[Begin RECORDS]
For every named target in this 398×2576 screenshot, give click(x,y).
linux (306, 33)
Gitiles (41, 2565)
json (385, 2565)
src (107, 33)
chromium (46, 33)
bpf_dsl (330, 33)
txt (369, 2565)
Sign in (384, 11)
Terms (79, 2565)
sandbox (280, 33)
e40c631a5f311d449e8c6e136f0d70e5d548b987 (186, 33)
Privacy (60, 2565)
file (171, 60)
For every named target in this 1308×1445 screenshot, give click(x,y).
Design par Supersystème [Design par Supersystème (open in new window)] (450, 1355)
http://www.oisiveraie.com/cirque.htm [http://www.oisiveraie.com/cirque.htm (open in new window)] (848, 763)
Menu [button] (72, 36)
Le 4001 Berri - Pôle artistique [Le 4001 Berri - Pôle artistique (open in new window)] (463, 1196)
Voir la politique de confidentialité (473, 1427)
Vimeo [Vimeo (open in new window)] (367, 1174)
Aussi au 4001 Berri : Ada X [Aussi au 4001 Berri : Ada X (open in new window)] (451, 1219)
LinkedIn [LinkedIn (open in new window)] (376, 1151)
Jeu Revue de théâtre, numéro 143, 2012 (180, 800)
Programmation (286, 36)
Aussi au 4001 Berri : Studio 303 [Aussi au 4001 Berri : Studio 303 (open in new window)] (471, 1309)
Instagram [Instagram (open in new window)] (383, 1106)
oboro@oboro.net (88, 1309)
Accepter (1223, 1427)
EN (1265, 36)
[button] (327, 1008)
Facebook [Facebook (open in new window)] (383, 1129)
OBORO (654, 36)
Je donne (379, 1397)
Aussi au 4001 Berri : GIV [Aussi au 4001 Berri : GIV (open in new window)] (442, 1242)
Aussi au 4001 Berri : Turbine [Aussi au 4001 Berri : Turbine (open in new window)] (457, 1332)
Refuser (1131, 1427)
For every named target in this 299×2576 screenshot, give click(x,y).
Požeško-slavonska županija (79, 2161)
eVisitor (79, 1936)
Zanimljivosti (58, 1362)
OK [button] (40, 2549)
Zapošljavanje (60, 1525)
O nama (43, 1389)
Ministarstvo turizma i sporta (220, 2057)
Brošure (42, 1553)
[End RECORDS]
▶ [PROBLEM DESCRIPTION]
Extract every line of the material above and reproduce it word for word, from the first line to the last, without changing anything.

▶ [TASK ANSWER]
For every named target in this 398×2576 screenshot, give click(x,y).
linux (306, 33)
Gitiles (41, 2565)
json (385, 2565)
src (107, 33)
chromium (46, 33)
bpf_dsl (330, 33)
txt (369, 2565)
Sign in (384, 11)
Terms (79, 2565)
sandbox (280, 33)
e40c631a5f311d449e8c6e136f0d70e5d548b987 (186, 33)
Privacy (60, 2565)
file (171, 60)
For every named target in this 1308×1445 screenshot, give click(x,y).
Design par Supersystème [Design par Supersystème (open in new window)] (450, 1355)
http://www.oisiveraie.com/cirque.htm [http://www.oisiveraie.com/cirque.htm (open in new window)] (848, 763)
Menu [button] (72, 36)
Le 4001 Berri - Pôle artistique [Le 4001 Berri - Pôle artistique (open in new window)] (463, 1196)
Voir la politique de confidentialité (473, 1427)
Vimeo [Vimeo (open in new window)] (367, 1174)
Aussi au 4001 Berri : Ada X [Aussi au 4001 Berri : Ada X (open in new window)] (451, 1219)
LinkedIn [LinkedIn (open in new window)] (376, 1151)
Jeu Revue de théâtre, numéro 143, 2012 (180, 800)
Programmation (286, 36)
Aussi au 4001 Berri : Studio 303 [Aussi au 4001 Berri : Studio 303 (open in new window)] (471, 1309)
Instagram [Instagram (open in new window)] (383, 1106)
oboro@oboro.net (88, 1309)
Accepter (1223, 1427)
EN (1265, 36)
[button] (327, 1008)
Facebook [Facebook (open in new window)] (383, 1129)
OBORO (654, 36)
Je donne (379, 1397)
Aussi au 4001 Berri : GIV [Aussi au 4001 Berri : GIV (open in new window)] (442, 1242)
Aussi au 4001 Berri : Turbine [Aussi au 4001 Berri : Turbine (open in new window)] (457, 1332)
Refuser (1131, 1427)
For every named target in this 299×2576 screenshot, give click(x,y).
Požeško-slavonska županija (79, 2161)
eVisitor (79, 1936)
Zanimljivosti (58, 1362)
OK [button] (40, 2549)
Zapošljavanje (60, 1525)
O nama (43, 1389)
Ministarstvo turizma i sporta (220, 2057)
Brošure (42, 1553)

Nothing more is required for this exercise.